Gedenkprogramm zertrümmert

Im Vordergrund des Jahrestages steht nun kein reflektierendes Erinnern mehr. Wegen der Neonazi-Aufmärsche sagt eine jüdische Referentin ab

Die Neonazis planen für Sonntag einen „Trauermarsch“. Die Antifa titelt: „No tears for Krauts“

AUS DRESDEN MICHAEL BARTSCH

Eigentlich hat das Gedenken ein Programm, wie man es sich wünschen kann. Ein Kolloquium in der Synagoge und der gegenüber liegenden evangelisch-reformierten Kirche um Friedensfragen und bürgerschaftliches Engagement. Buchpremieren und Veranstaltungen zur Reflexion des Infernos in den Künsten, Bilder über die zerstörte Partnerstadt Hamburg im Rathaus und eine ausgewogene Ausstellung über „Sachsen im Bombenkrieg“ im Militärhistorischen Museum.

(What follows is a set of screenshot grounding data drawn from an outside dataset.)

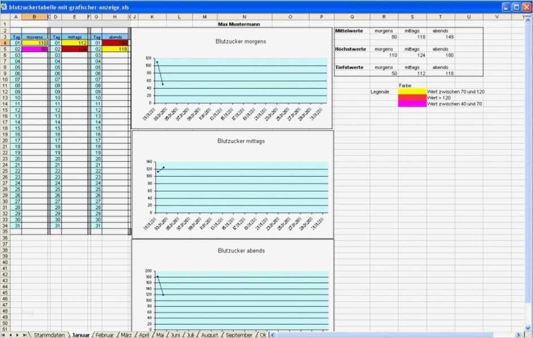The height and width of the screenshot is (338, 533).
Task: Click the cell containing Max Mustermann
Action: tap(240, 25)
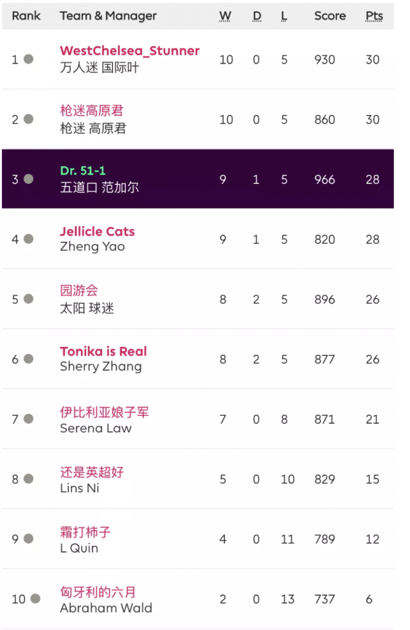The image size is (410, 630).
Task: Click the W column header
Action: [226, 16]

Aber der „Bombenholocaust“-Auftritt der NPD im Sächsischen Landtag und die angekündigten Neonazi-Aufmärsche haben bewirkt, dass es schwer wird mit dem ruhigen und reflektierten Gedenken. Den Tiefpunkt erreichten die Vorbereitungen für das Gedenkwochenende am Donnerstag, als bekannt wurde, dass die jüdische Autorin und Holocaust-Überlebende Ruth Klüger abgesagt hatte. Die meist in den USA lebende Germanistin wollte am Sonntag einen Vortrag über den berühmten jüdischen Zeitzeugen Victor Klemperer halten. So ein Vortrag müsse aber „unweigerlich“ zu einem politischen Spektakel werden, schrieb die 74-Jährige, wenn zugleich „auf der Straße tausende judenfeindliche Parteianhänger demonstrieren“.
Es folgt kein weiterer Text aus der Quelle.